Basic config and data input examples are below (from sparklyr homepage, reorganizing split code blocks into one)

if (!require(pacman)) {
    install.packages("pacman")
    library(pacman)
}

p_load(sparklyr, apache.sedona, catalog, dplyr, bench, nycflights13)
# sparklyr::spark_install(version="3.4.0")

conf <- spark_config()   # Load variable with spark_config()

# Setting "executor"
conf$spark.executor.memory <- "4G"
conf$spark.executor.cores <- 4
conf$spark.executor.instances <- 2
conf$spark.dynamicAllocation.enabled <- "false"

# Setting "cache"
# Total cache memory for repetitive access (not by file i/o)
conf$`sparklyr.shell.driver-memory` <- "16G"

sc <- spark_connect(master = "local",
                    config = conf)
# sparklyr dashboard: http://localhost:4040/

# Data load into Spark
flights_tbl <- copy_to(sc, nycflights13::flights, "flights")
airlines_tbl <- copy_to(sc, nycflights13::airlines, "airlines")
sigmafelix commented 1 year ago

Since Spark Sedona only accepts ESRI Shapefiles, WKT, Geoparquet, and GeoJSON, we will need to discuss the common data exchange format across the team. This needs to be done for both raster and vector data.
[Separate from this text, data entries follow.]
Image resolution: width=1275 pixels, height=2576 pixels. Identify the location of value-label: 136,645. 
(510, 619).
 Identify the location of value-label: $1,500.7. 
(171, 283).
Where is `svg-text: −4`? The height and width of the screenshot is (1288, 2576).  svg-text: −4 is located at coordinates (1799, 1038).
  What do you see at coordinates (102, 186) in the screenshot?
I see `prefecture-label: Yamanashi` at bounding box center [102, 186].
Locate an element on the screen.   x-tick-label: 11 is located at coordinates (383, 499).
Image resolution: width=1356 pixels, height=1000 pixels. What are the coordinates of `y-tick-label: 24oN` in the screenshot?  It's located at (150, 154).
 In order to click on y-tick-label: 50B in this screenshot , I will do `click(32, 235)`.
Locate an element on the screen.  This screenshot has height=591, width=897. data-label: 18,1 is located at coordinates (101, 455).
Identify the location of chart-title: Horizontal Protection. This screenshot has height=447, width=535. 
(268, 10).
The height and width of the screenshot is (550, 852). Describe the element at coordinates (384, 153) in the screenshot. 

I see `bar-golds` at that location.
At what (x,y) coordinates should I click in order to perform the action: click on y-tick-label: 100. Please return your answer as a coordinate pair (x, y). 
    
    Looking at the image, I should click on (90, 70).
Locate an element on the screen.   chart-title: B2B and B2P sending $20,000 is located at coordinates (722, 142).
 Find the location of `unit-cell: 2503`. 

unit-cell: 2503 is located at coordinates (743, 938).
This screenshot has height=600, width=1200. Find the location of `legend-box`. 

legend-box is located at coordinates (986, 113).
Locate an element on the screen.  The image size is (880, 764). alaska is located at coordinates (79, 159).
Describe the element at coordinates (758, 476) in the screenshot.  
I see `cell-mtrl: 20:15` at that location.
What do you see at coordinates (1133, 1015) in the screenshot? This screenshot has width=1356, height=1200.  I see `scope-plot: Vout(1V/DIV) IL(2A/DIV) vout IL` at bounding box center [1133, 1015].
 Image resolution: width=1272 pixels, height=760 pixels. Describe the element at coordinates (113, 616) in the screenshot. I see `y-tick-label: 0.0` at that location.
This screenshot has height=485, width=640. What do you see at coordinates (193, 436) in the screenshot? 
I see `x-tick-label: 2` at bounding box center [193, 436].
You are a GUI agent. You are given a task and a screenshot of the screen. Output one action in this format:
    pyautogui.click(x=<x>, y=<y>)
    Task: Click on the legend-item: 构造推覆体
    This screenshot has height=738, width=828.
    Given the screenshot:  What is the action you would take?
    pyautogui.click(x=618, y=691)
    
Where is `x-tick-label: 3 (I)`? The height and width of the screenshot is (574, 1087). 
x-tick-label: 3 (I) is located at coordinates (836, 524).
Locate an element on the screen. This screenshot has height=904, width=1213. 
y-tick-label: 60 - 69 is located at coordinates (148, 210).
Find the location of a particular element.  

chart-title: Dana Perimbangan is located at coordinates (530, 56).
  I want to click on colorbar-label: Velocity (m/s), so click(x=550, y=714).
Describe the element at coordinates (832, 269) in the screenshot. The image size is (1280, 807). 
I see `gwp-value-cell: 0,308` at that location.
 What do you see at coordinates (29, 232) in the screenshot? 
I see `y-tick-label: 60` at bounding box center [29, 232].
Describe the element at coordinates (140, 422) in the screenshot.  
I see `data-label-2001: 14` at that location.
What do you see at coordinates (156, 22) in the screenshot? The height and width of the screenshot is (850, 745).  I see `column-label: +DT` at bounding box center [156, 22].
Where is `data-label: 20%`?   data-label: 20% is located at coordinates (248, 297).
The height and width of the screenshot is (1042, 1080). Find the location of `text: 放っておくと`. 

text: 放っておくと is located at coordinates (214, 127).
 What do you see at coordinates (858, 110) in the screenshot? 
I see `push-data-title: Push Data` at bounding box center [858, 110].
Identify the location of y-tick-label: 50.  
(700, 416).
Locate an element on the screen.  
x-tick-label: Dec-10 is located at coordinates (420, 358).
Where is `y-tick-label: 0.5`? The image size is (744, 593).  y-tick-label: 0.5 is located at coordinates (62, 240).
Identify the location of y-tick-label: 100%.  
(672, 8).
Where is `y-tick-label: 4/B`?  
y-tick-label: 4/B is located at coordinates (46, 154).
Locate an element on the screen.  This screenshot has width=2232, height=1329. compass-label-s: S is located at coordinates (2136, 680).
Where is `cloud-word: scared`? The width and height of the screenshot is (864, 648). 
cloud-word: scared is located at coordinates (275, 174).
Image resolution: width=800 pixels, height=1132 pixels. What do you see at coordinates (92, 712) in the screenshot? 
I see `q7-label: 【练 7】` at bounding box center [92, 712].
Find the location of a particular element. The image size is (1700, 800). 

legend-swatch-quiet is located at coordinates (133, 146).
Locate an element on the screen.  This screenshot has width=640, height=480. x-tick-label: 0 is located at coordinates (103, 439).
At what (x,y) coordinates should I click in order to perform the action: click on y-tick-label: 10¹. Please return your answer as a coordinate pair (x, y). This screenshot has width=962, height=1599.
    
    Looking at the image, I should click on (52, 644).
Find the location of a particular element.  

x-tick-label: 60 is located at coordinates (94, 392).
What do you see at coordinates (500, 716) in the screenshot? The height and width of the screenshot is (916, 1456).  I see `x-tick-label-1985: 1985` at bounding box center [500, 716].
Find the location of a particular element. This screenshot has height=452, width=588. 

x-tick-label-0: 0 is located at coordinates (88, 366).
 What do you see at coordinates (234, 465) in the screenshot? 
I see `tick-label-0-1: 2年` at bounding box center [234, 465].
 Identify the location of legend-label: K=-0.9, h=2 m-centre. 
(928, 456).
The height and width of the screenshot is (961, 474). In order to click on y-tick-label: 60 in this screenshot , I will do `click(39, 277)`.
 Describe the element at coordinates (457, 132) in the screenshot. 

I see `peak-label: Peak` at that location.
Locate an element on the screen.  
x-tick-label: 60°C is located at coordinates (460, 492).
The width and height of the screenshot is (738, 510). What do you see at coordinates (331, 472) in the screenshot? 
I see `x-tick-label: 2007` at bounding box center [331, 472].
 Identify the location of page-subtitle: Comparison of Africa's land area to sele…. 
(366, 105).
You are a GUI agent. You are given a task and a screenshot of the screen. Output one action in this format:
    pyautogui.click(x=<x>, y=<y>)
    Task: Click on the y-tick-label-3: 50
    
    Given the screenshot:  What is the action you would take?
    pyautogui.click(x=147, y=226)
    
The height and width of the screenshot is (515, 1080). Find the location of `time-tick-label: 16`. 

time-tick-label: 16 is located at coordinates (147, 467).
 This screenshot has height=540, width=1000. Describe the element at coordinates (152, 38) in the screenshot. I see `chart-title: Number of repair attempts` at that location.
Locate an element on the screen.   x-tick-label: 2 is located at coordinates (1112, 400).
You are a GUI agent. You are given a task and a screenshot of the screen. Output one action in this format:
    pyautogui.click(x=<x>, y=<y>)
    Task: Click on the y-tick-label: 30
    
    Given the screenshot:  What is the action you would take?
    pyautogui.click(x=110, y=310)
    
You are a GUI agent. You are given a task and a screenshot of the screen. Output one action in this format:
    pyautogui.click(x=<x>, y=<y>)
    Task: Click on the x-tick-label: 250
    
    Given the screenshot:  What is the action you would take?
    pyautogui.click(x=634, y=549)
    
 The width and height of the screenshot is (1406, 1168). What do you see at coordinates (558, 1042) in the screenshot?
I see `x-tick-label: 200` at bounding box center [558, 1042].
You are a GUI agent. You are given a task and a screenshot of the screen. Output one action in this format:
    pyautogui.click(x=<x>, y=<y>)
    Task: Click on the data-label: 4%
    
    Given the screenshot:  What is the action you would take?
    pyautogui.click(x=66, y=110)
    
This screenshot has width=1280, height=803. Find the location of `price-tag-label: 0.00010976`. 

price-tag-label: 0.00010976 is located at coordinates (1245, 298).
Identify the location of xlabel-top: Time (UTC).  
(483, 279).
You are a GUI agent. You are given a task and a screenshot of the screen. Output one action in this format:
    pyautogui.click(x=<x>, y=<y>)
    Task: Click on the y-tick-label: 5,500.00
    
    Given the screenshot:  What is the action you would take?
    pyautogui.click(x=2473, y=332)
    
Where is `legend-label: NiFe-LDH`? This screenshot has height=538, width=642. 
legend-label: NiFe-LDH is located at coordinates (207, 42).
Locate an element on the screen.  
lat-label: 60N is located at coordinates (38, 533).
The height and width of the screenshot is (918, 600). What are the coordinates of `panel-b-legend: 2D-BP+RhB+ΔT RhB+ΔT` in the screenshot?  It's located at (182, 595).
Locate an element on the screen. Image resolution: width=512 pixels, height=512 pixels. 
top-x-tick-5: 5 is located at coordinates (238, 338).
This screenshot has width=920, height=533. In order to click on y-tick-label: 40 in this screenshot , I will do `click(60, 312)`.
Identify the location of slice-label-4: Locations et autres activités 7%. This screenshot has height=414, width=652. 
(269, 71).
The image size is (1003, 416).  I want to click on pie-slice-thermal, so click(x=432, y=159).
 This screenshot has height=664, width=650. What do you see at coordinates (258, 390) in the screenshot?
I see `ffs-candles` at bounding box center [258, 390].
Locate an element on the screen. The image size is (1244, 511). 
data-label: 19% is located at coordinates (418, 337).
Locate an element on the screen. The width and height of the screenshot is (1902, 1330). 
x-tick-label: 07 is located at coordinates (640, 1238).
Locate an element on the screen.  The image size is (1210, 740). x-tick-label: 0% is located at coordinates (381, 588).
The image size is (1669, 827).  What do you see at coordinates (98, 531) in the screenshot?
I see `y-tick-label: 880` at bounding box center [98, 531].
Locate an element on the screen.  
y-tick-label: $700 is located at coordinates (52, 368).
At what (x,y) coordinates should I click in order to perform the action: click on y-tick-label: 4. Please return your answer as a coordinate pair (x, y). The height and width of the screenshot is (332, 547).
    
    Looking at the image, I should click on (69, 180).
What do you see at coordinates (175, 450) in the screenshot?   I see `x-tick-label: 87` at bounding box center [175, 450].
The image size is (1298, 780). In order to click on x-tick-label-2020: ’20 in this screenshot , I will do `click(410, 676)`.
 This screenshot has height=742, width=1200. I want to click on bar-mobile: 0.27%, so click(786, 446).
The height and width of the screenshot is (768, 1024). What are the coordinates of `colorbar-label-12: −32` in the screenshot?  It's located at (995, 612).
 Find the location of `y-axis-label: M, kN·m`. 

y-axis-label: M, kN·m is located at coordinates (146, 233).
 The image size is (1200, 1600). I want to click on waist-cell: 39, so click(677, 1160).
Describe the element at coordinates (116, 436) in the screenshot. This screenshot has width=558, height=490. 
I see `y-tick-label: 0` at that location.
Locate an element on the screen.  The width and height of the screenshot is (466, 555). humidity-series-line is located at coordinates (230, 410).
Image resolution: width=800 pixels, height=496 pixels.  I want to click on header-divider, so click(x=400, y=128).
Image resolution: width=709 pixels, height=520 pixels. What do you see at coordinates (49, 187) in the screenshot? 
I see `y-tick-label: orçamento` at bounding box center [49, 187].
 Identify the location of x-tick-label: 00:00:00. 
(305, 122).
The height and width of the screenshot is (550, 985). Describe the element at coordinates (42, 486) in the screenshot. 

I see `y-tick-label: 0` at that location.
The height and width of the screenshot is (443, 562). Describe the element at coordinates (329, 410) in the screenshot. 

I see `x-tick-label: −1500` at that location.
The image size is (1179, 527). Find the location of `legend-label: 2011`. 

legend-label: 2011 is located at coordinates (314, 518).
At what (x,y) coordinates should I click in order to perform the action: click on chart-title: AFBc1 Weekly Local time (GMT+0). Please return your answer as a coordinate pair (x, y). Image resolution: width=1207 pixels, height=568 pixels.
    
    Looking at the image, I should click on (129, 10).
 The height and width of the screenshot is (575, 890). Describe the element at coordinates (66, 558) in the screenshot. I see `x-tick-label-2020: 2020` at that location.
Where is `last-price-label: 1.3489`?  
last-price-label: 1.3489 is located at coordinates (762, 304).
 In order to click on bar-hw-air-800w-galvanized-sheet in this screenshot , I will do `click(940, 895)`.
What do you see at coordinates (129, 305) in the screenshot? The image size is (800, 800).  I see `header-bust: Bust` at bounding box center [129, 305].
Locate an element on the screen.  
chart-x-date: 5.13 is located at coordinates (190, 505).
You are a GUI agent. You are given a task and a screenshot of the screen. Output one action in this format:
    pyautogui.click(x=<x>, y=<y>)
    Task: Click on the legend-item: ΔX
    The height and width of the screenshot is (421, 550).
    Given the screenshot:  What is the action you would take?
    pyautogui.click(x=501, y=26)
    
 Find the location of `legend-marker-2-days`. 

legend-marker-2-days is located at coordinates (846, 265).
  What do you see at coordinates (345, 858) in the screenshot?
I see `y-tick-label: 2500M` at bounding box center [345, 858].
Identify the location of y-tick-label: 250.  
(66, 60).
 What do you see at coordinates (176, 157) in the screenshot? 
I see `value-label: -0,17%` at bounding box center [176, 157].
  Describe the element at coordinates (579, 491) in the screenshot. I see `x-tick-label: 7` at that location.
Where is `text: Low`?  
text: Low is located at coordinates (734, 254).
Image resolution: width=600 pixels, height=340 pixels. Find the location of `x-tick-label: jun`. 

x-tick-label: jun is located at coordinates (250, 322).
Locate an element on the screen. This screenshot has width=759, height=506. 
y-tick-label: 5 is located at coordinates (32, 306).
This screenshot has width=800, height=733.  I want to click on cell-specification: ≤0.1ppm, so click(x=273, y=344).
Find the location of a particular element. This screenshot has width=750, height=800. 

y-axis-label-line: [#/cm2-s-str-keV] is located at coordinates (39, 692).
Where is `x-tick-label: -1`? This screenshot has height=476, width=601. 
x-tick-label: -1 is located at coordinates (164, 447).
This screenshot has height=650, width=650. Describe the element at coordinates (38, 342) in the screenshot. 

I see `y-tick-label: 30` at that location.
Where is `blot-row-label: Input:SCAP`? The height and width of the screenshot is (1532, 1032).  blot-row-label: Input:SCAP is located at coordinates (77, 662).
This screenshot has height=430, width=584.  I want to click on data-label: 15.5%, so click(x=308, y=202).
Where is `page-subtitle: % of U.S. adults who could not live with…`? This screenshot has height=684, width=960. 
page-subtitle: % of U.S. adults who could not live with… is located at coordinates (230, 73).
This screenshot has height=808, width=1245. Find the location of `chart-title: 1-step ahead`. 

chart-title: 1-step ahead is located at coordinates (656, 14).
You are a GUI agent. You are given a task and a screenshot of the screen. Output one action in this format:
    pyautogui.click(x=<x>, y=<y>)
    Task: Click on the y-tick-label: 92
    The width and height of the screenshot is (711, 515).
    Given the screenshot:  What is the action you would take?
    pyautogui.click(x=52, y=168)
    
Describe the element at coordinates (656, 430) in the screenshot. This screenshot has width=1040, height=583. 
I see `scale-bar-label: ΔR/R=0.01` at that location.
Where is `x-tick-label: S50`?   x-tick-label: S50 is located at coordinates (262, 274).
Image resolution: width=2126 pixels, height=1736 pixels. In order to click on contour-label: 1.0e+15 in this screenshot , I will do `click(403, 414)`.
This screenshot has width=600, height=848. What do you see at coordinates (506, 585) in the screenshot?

Points of considerations are:

kyle-messier commented 1 year ago
  1. This R-Spatial book has a good section on sf/stars working with large raster data cubes: https://r-spatial.org/book/09-Large.html
  2. The Zarr file format is specifically designed for cloud and distributed file system
  3. Zarr file formats could be stored on the CHORDS catalog and referenced from functions/scripts
sigmafelix commented 1 year ago

Thank you. I have been dealing with errors in converting apache.sedona's spatial resilient distributed dataset (SpatialRDD) back to a sf dataset with all attributes intact. The capability of apache.sedona and sparklyr is not as mature as the conventional approaches with sf or terra, so I will take the file-based (Zarr and geoparquet/geopackage) and multithreaded approach with sf or terra to calculate covariates for alpha version development at this moment.

sigmafelix commented 1 year ago

Test completed. May revisit the issue after figuring out alternative interfaces to Spark and Sedona (e.g., Python).